On July 9, as reported by Medscape Medical News, the FDA approved REMS for extended-release and long-acting opioid analgesics in the treatment of moderate to severe chronic pain. The plan requires more than 20 opioid manufacturers to provide continuing education programs on proper use of these drugs, said Margaret Hamburg, MD, commissioner of the FDA, during a press conference.

The study was supported by the National Institute for Drug Abuse. The study authors, editorial writers, and Dr. Divin have disclosed no relevant financial relationships.

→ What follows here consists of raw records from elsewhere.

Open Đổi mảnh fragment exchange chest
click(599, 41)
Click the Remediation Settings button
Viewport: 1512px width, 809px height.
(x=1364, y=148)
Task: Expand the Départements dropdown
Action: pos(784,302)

Ann Fam Med. 2012;10:302-303,304-311.Abstract, Editorial, Editorial

Study Highlights

  • 1334 patients had data from a telephone survey conducted by the GHC in Washington State and KPNC.
  • 776 patients were from GHC, and 558 patients were from KPNC.
  • Eligibility criteria were GHC or KPNC membership, age between 21 and 80 years, at least 10 opioid prescriptions filled or at least a 120-day supply in the prior year, at least 90 days between the first and last opioid dispensing, and opioid use in the past 2 weeks.
  • Exclusion criteria were self-reported substance use disorder; diagnosis of drug or alcohol abuse or dependence in the prior 3 years; and cancer, except for skin cancer other than melanoma or 2 or more cancer diagnoses in the prior year.
  • Opioid use was assessed through electronic pharmacy databases.
  • Patient sampling was stratified by 3 dosage categories of a morphine-equivalent dose: 1 to 49 mg, 50 to 99 mg, and 100 mg or more.
  • Electronic medical data were accessed until 3 years after the interview date.
  • 60.6% of patients were between 45 and 64 years old, 69% were women, 83.6% were white, 65.3% were married or living together, and 40.4% had some college education.
  • 3 measures of opioid misuse were assessed:
    • Misuse for nonpain symptoms (stress or sleep) in the past 2 weeks
    • Nonadherence by use of more than the prescribed dose for pain control in the past 2 weeks or early refill requests because ran out, lost, or misplaced medicine in the past year
    • Aberrant behavior of giving opioids or getting opioids from others in the past year
  • Depression was categorized by use of the PHQ-8 as no depression (0 - 4), mild depression (5 - 9), moderate depression (10 - 14), and severe depression (≥ 15).
  • Analysis was adjusted for age, sex, education, race, marital status, average pain severity, morphine-equivalent dose, and survey site.
  • Misuse for nonpain symptoms occurred in 36.9% of patients without depression, 40.2% with mild depression, 47.2% with moderate depression, and 51.8% with severe depression.
  • Misuse for nonpain symptoms was significantly associated with moderate depression (OR, 1.75; P = .031) and severe depression (OR, 2.42; P = .001).
  • Nonadherence occurred in 27.3% of patients without depression, 42.6% with mild depression, 54.3% with moderate depression, and 57.7% with severe depression.
  • Nonadherence was significantly associated with mild depression (OR, 1.93; P < .001), moderate depression (OR, 2.86; P < .001), and severe depression (OR, 3.13; P < .001).
  • Aberrant behavior was not associated with depression: 15.5% of patients without depression vs 12.3% for mild depression (OR, 0.79; P = .43) and 23.4% for moderate depression (OR, 1.74; P = .10) vs 24.5% for severe depression (OR, 1.80; P = .08).
  • Risk factors for opioid misuse for nonpain symptoms are male sex, lower average daily dose, less education, and GHC site.
  • Risk factors for nonadherence are younger age and higher pain severity.
  • Risk factors for aberrant behavior are younger age, white race, less education, and lower daily dose.
  • Study limitations were preliminary measures of opioid misuse used in a telephone interview, broad definition of opioid misuse, and use of self-report and automated data.

Clinical Implications

  • In adults with no history of substance abuse who require long-term opioid therapy, moderate and severe depressive symptoms are associated with misuse of opioids for nonpain symptoms. Mild, moderate, and severe depressive symptoms are associated with misuse of opioids by self-increasing dose.
  • In adults with no history of substance abuse who require long-term opioid therapy, depressive symptoms are not associated with giving opioids to or getting opioids from others.